Is There Life After Work?



AT an office party in 2005, one of my colleagues asked my then husband what I did on weekends. She knew me as someone with great intensity and energy. "Does she kayak, go rock climbing and then run a half marathon?" she joked. No, he answered simply, "she sleeps." And that was true. When I wasn't catching up on work, I spent my weekends recharging my batteries for the coming week. Work always came first, before my family, friends and marriage — which ended just a few years later.

In recent weeks I have been following with interest the escalating debate about work-life balance and the varying positions of Facebook's Sheryl Sandberg, Marissa Mayer of Yahoo and the academic Anne-Marie Slaughter, among others. Since I resigned my position as chief financial officer of Lehman Brothers in 2008, amid mounting chaos and a cloud of public humiliation only months before the company went bankrupt, I have had ample time to reflect on the decisions I made in balancing (or failing to balance) my job with the rest of my life. The fact that I call it "the rest of my life" gives you an indication where work stood in the pecking order.

I don't have children, so it might seem that my story lacks relevance to the work-life balance debate. Like everyone, though, I did have relationships — a spouse, friends and family — and none of them got the best version of me. They got what was left over.

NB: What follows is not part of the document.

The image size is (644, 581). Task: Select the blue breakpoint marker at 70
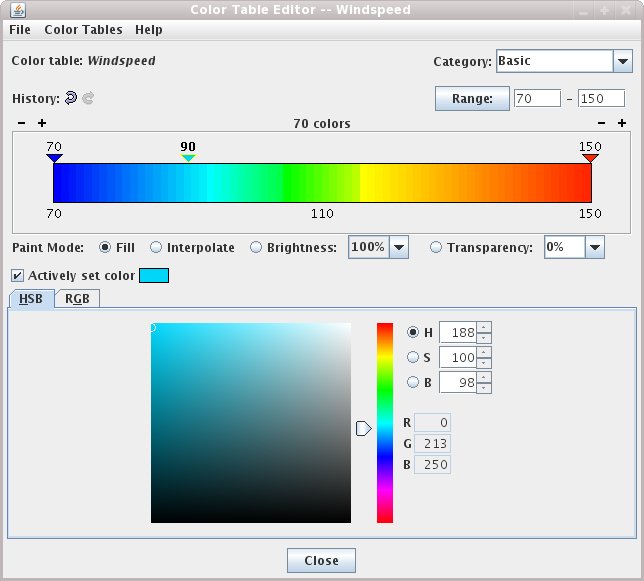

I didn't start out with the goal of devoting all of myself to my job. It crept in over time. Each year that went by, slight modifications became the new normal. First I spent a half-hour on Sunday organizing my e-mail, to-do list and calendar to make Monday morning easier. Then I was working a few hours on Sunday, then all day. My boundaries slipped away until work was all that was left.

Inevitably, when I left my job, it devastated me. I couldn't just rally and move on. I did not know how to value who I was versus what I did. What I did was who I was.

I have spent several years now living a different version of my life, where I try to apply my energy to my new husband, Anthony, and the people whom I love and care about. But I can't make up for lost time. Most important, although I now have stepchildren, I missed having a child of my own. I am 47 years old, and Anthony and I have been trying in vitro fertilization for several years. We are still hoping.

Sometimes young women tell me they admire what I've done. As they see it, I worked hard for 20 years and can now spend the next 20 focused on other things. But that is not balance. I do not wish that for anyone. Even at the best times in my career, I was never deluded into thinking I had achieved any sort of rational allocation between my life at work and my life outside.

I have often wondered whether I would have been asked to be C.F.O. if I had not worked the way that I did. Until recently, I thought my singular focus on my career was the most powerful ingredient in my success. But I am beginning to realize that I sold myself short. I was talented, intelligent and energetic. It didn't have to be so extreme. Besides, there were diminishing returns to that kind of labor.

I didn't have to be on my BlackBerry from my first moment in the morning to my last moment at night. I didn't have to eat the majority of my meals at my desk. I didn't have to fly overnight to a meeting in Europe on my birthday. I now believe that I could have made it to a similar place with at least some better version of a personal life. Not without sacrifice — I don't think I could have "had it all" — but with somewhat more harmony.

I have also wondered where I would be today if Lehman Brothers hadn't collapsed. In 2007, I did start to have my doubts about the way I was living my life. Or not really living it. But I felt locked in to my career. I had just been asked to be C.F.O. I had a responsibility. Without the crisis, I may never have been strong enough to step away. Perhaps I needed what felt at the time like some of the worst experiences in my life to come to a place where I could be grateful for the life I had. I had to learn to begin to appreciate what was left.

At the end of the day, that is the best guidance I can give. Whatever valuable advice I have about managing a career, I am only now learning how to manage a life.

Erin Callan is the former chief financial officer of Lehman Brothers.